集団からはぐれてしまった私は、当てもなくさまよい、ある建物に入った。そこは芝のレース場で、一人のウマ娘さんが走っていた。コース上への入り口のところで私は、そのウマ娘さんの走りに見入ってしまった。フォームが綺麗とか、力強いとか、そんなことは覚えてないけど、ただただすごいと思った。

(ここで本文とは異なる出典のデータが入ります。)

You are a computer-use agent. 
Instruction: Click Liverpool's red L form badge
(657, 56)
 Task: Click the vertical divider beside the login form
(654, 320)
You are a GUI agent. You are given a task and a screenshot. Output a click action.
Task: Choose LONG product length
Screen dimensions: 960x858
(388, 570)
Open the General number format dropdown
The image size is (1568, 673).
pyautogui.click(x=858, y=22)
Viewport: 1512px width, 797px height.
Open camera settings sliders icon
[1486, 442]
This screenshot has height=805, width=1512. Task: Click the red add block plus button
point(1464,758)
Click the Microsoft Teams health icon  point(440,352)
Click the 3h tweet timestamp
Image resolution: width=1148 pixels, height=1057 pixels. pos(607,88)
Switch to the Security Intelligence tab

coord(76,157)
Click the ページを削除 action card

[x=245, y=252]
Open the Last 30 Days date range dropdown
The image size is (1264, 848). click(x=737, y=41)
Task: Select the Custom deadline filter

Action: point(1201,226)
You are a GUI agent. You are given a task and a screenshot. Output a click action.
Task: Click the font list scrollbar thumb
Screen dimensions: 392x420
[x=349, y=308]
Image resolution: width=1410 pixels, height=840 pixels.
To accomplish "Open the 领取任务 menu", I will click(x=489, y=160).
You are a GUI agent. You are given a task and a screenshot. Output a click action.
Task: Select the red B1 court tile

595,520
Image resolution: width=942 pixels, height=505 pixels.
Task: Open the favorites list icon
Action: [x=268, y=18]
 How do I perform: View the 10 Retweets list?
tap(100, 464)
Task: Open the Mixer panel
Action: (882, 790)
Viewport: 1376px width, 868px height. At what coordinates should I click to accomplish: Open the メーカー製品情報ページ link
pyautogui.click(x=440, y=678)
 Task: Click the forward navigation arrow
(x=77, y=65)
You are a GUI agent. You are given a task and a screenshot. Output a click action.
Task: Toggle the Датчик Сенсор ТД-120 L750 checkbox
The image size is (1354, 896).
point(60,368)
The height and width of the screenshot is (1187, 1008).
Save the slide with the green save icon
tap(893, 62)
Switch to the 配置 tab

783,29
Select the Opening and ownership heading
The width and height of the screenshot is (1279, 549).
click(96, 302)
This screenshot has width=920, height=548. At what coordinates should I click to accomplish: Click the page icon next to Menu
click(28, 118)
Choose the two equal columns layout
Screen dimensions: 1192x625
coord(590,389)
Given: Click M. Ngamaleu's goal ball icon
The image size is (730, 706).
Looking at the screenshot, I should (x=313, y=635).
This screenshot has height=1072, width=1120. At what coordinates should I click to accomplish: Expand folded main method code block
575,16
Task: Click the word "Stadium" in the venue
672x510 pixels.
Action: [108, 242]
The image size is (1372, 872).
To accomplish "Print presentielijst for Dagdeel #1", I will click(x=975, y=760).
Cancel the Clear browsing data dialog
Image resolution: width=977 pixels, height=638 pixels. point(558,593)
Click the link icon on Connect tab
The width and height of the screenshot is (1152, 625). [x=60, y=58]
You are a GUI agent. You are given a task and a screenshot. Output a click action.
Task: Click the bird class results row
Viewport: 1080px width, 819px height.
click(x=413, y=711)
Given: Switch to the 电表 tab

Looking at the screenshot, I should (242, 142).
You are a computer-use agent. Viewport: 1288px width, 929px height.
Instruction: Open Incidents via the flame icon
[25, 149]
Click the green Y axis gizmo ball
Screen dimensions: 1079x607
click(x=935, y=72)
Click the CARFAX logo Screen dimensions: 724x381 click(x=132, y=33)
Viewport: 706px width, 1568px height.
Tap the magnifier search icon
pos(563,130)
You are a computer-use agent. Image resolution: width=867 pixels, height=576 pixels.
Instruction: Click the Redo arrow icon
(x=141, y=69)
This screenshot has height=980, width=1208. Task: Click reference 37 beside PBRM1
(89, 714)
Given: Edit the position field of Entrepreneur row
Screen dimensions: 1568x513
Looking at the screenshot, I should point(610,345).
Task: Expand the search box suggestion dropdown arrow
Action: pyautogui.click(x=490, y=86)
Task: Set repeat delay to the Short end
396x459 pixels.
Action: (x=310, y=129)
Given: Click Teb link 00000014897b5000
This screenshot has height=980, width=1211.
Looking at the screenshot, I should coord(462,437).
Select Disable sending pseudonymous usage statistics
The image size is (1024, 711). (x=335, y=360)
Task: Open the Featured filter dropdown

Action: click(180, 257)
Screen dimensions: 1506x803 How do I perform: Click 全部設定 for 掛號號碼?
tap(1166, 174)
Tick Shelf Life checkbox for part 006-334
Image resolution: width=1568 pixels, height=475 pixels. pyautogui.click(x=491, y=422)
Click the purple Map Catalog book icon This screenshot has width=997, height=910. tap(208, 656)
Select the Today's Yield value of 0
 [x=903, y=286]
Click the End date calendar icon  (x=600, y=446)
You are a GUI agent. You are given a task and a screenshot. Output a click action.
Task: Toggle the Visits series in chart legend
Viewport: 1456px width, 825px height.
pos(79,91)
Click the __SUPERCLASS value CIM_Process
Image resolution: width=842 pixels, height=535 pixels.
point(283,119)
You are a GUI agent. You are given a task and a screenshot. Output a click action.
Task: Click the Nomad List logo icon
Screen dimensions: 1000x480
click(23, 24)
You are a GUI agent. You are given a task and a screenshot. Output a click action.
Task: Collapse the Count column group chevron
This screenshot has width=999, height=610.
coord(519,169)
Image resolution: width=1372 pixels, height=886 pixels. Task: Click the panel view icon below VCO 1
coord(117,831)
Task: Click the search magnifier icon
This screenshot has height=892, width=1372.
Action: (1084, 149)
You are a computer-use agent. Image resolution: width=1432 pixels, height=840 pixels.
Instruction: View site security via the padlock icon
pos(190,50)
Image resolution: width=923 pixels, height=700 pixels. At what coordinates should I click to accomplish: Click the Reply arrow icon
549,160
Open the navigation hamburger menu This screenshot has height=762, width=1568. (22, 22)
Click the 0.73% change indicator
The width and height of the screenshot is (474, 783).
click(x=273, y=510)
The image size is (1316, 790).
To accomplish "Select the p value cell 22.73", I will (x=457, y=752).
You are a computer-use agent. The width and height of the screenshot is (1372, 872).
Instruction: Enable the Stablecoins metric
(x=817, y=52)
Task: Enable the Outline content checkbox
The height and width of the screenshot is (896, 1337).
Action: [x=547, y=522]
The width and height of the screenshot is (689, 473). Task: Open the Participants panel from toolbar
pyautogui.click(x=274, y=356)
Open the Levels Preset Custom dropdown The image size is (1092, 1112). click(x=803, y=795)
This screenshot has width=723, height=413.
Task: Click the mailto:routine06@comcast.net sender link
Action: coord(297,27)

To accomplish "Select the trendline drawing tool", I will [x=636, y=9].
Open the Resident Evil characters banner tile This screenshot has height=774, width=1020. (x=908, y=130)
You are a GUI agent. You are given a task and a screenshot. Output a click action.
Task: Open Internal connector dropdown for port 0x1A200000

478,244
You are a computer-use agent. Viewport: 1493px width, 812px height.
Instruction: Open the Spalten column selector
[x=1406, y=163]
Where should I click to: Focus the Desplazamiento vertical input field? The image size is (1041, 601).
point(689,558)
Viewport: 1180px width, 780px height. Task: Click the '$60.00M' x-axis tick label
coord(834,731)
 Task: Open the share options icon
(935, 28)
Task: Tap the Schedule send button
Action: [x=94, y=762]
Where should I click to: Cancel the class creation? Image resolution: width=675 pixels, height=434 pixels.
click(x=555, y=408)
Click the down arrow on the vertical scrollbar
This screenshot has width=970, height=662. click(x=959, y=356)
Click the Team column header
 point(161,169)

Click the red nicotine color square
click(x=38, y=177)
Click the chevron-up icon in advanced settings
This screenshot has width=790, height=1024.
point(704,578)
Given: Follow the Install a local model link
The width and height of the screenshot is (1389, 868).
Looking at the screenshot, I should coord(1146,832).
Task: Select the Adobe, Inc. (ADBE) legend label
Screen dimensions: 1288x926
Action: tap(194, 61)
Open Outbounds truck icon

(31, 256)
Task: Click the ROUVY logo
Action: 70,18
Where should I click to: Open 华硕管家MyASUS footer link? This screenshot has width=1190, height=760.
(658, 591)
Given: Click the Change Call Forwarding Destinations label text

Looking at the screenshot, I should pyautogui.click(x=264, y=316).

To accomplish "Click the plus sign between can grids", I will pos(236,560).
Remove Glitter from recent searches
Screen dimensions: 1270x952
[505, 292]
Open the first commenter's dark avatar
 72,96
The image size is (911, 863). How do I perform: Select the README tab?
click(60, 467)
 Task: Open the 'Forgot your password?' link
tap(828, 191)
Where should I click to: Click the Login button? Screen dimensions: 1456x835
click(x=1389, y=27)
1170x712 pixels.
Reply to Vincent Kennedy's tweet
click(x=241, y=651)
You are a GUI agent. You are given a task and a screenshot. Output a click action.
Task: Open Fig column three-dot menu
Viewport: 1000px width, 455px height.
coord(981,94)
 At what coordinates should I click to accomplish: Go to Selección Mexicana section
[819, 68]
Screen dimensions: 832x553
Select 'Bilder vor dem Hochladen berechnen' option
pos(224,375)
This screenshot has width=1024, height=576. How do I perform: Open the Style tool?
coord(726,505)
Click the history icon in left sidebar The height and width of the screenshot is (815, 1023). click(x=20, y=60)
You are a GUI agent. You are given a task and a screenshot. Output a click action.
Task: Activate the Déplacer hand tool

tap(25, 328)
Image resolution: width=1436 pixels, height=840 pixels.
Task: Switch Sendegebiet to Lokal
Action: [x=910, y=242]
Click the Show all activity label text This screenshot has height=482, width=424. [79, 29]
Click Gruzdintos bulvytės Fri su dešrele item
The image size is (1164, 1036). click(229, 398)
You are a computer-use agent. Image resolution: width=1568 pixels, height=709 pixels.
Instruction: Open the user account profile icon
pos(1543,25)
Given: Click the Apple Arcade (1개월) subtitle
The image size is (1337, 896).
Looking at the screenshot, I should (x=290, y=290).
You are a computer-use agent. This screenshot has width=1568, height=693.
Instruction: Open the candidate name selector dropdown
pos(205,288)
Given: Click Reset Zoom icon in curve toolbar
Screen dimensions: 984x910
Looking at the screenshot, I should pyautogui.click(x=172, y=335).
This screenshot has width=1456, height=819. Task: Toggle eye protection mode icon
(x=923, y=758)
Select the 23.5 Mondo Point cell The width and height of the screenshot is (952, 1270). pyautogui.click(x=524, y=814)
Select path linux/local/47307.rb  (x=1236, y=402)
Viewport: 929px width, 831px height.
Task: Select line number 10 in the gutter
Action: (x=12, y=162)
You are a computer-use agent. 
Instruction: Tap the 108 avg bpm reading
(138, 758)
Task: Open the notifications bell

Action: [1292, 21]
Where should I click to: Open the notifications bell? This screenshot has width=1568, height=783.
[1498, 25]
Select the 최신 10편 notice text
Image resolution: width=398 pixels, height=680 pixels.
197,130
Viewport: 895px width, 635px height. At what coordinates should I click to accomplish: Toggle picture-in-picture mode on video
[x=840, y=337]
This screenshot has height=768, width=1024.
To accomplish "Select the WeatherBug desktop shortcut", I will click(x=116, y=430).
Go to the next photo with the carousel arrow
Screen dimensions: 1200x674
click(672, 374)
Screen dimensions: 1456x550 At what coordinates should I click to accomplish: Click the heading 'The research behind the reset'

走り終えて息を整えてるウマ娘さんが私気に気づき、声をかけてくれた。私が迷子になったことを伝えると、携帯を出して誰かと電話し、すぐに迎えが来てくれると伝えてくれた。でも、もっとその人の走りが見たいと告げると、また電話で話し、夕方くらいまで練習を見学させてもらえることになった。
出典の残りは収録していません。